Can I profile a source generator running inside Visual Studio?
Yes, with effort. The most practical approach is to set MSBUILDDISABLENODEREUSE=1 and launch a separate dotnet build process you can attach a profiler to. For IDE-specific investigation, Roslyn 4.4+ exposes GeneratorDriverOptions { TrackIncrementalGeneratorSteps = true } in test harnesses -- it lets you assert which pipeline steps were cached (reason Cached) vs. re-executed (reason Modified or New) on each driver run. This is the right tool for verifying your caching model in a unit test, though it does not report wall-clock time. For most developers, the ReportAnalyzer property and a binlog provide enough signal without requiring a full profiler setup.
Should I use records for my source generator data models?
Yes. C# records automatically implement IEquatable<T> based on all their declared members. This makes them the best default choice for source generator data models because you get correct equality for free for simple types. The caveat is that any member that is itself an ImmutableArray<T>, a collection, or a type without value equality will break the record's equality. Use the EquatableArray<T> wrapper pattern for any collection members.
What is RegisterImplementationSourceOutput and when should I use it?
RegisterImplementationSourceOutput registers a source output that only runs during actual builds, not during IDE design-time analysis. Use it for generated code that is implementation-only -- method bodies, private helpers, internal infrastructure -- that the IDE does not need to resolve symbols or provide Intellisense. The public-facing generated code (types, public members, interface implementations) should still use RegisterSourceOutput so the IDE can see and index it.
How do I test that my source generator is fast enough?
Build a benchmark consuming project with a representative mix of matching and non-matching types. Add <ReportAnalyzer>true</ReportAnalyzer> and measure baseline timing. Then set a threshold -- for example, no generator should add more than 100ms to an incremental build when nothing it cares about has changed -- and automate that check in CI using MSBuild binary log analysis.
Does source generator performance matter for small projects?
It matters less in absolute terms but still matters relative to expectations. A generator that adds 500ms to a cold build is more forgivable in a large project than in a project with 20 files, where that overhead is the dominant build cost. More importantly, habits established on small projects carry to large ones. Writing source generators with correct IEquatable<T> models and fast predicates from the start means you never have to retrofit performance later.
Conclusion
C# source generator performance comes down to one principle: teach Roslyn what has changed and what has not, and let the cache handle the rest. Every technique in this article serves that principle -- fast predicates minimize unnecessary work, equatable data models enable cache hits, and RegisterImplementationSourceOutput narrows the set of outputs the IDE needs to track.

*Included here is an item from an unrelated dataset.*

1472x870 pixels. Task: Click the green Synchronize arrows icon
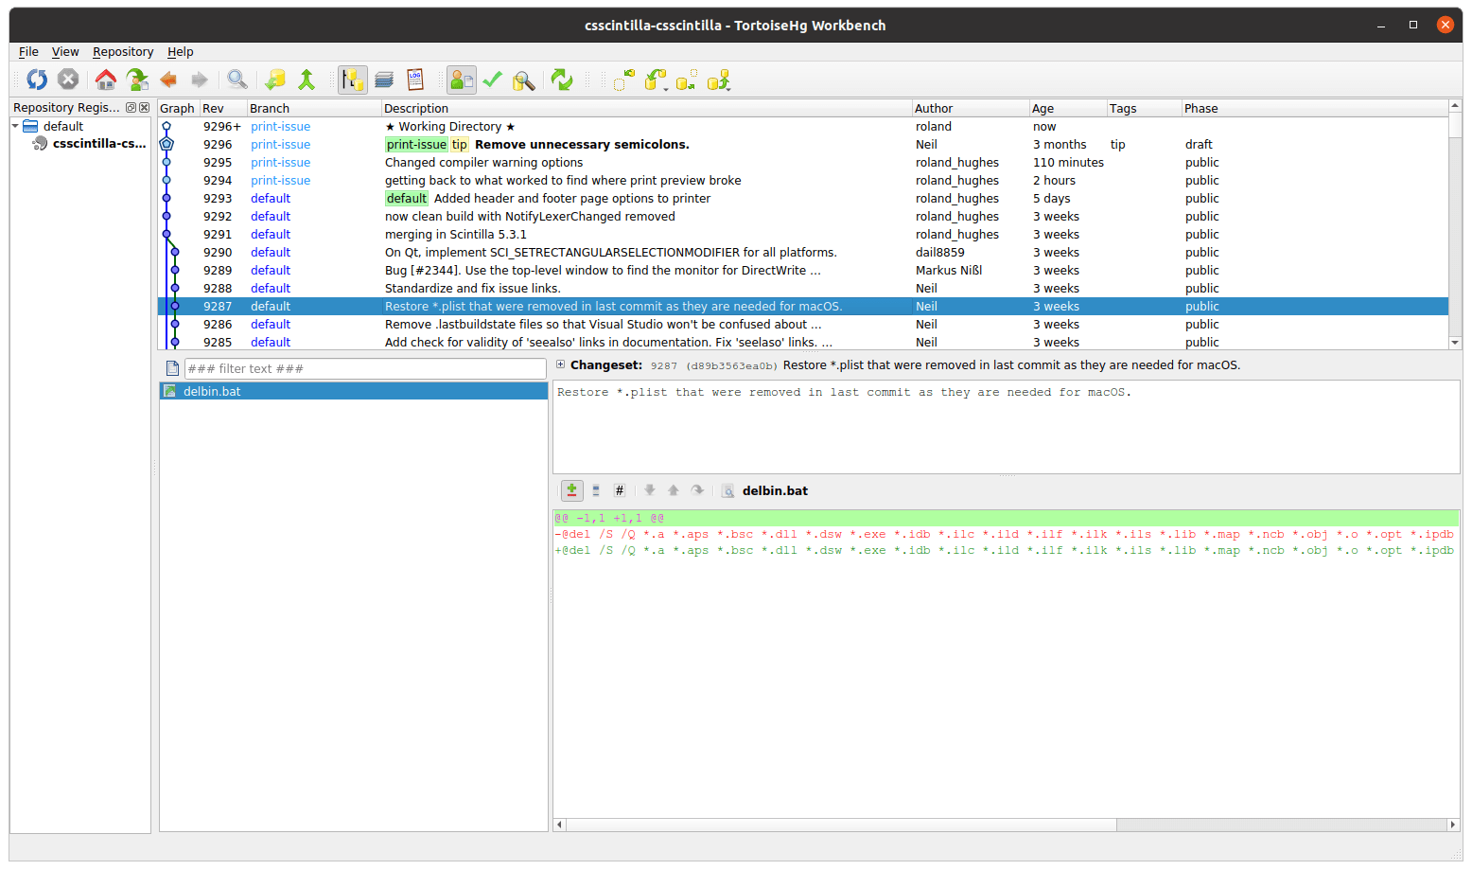tap(562, 80)
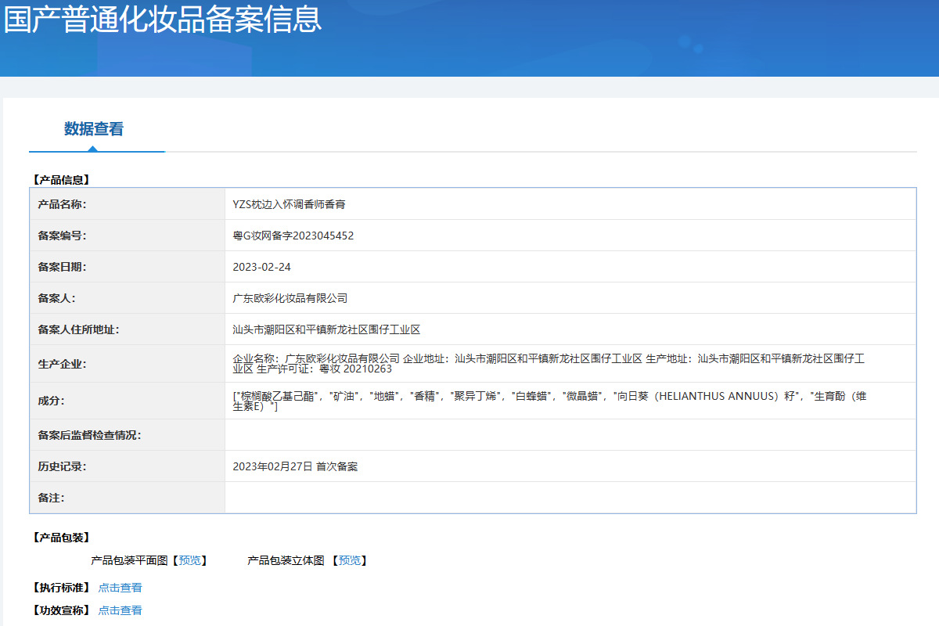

The tooling to measure this exists today and is straightforward to use. A binlog and the ReportAnalyzer property give you enough data to identify problems without a specialized profiler. Once you know where time is going, the fix is almost always one of the patterns above.
Write source generators with the same performance discipline you apply to runtime code. Your team's build timeline and their Intellisense response time are worth it.